# DATA SHOWN
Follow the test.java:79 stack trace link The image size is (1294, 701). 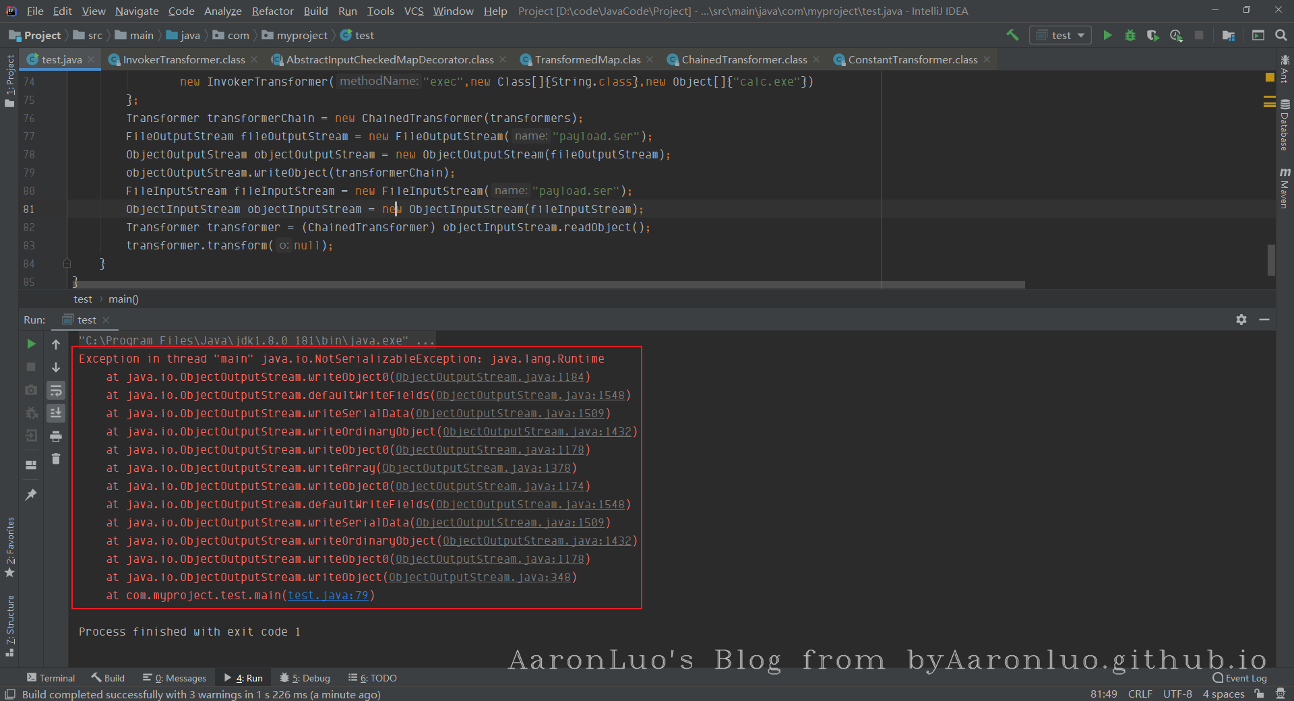[328, 595]
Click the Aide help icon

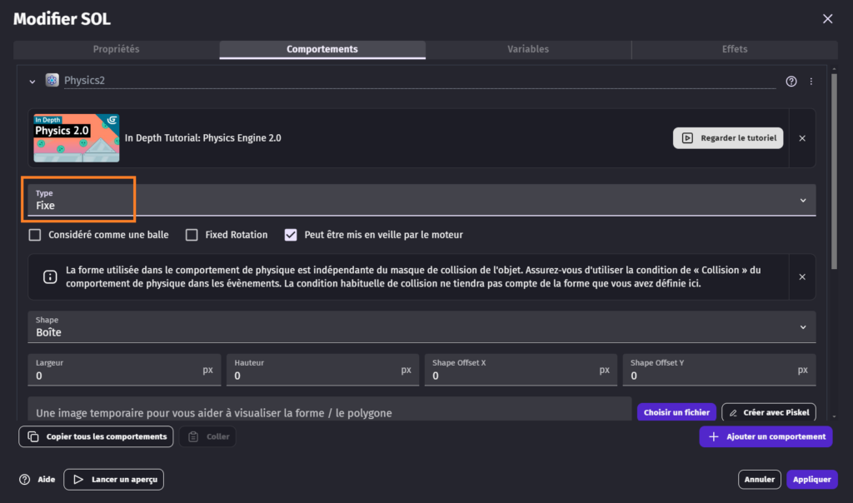pyautogui.click(x=25, y=480)
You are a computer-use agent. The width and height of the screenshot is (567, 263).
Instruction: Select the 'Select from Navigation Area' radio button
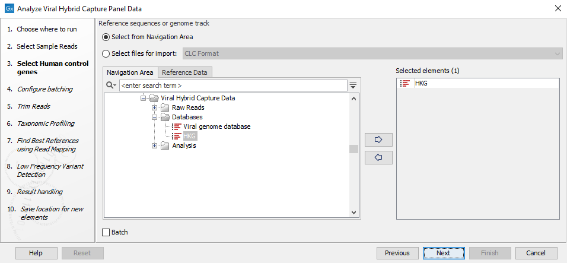106,37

# AIM OF THE TASK
Please give again only those lines that run from the one containing "You are a computer-use" through the final line of the listing, both included, exactly as written and without pictures.

# ANSWER SECTION
You are a computer-use agent. The width and height of the screenshot is (567, 263).
Instruction: Select the 'Select from Navigation Area' radio button
106,37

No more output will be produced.